═════ Information shown
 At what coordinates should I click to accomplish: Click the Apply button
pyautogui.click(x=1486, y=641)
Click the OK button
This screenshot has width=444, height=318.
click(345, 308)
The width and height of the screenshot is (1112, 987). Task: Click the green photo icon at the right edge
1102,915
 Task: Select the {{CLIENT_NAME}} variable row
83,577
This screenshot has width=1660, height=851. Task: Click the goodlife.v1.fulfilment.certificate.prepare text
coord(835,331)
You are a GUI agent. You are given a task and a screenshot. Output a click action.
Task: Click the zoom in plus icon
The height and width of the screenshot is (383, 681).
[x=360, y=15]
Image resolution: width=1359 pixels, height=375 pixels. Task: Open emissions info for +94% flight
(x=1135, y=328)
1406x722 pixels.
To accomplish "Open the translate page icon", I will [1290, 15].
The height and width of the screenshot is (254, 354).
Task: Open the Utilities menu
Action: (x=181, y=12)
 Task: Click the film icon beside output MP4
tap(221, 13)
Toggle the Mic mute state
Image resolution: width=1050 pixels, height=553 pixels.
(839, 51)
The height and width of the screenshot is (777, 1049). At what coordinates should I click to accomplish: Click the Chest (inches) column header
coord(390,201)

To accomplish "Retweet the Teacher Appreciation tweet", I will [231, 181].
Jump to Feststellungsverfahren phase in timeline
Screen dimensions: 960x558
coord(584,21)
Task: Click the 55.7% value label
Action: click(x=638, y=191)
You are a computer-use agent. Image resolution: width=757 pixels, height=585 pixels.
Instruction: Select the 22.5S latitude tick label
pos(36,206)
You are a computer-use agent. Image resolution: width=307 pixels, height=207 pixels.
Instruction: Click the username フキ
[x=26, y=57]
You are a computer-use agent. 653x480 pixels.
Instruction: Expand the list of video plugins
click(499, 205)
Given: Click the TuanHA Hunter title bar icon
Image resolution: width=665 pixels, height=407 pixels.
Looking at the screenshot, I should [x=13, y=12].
══════════
Task requirements
Copy the entries above exactly, but only from the line holding "You are a computer-use agent. Image resolution: width=307" through the line holding "Given: Click the TuanHA Hunter title bar icon", both included.

Answer to this exercise
You are a computer-use agent. Image resolution: width=307 pixels, height=207 pixels.
Instruction: Click the username フキ
[x=26, y=57]
You are a computer-use agent. 653x480 pixels.
Instruction: Expand the list of video plugins
click(499, 205)
Given: Click the TuanHA Hunter title bar icon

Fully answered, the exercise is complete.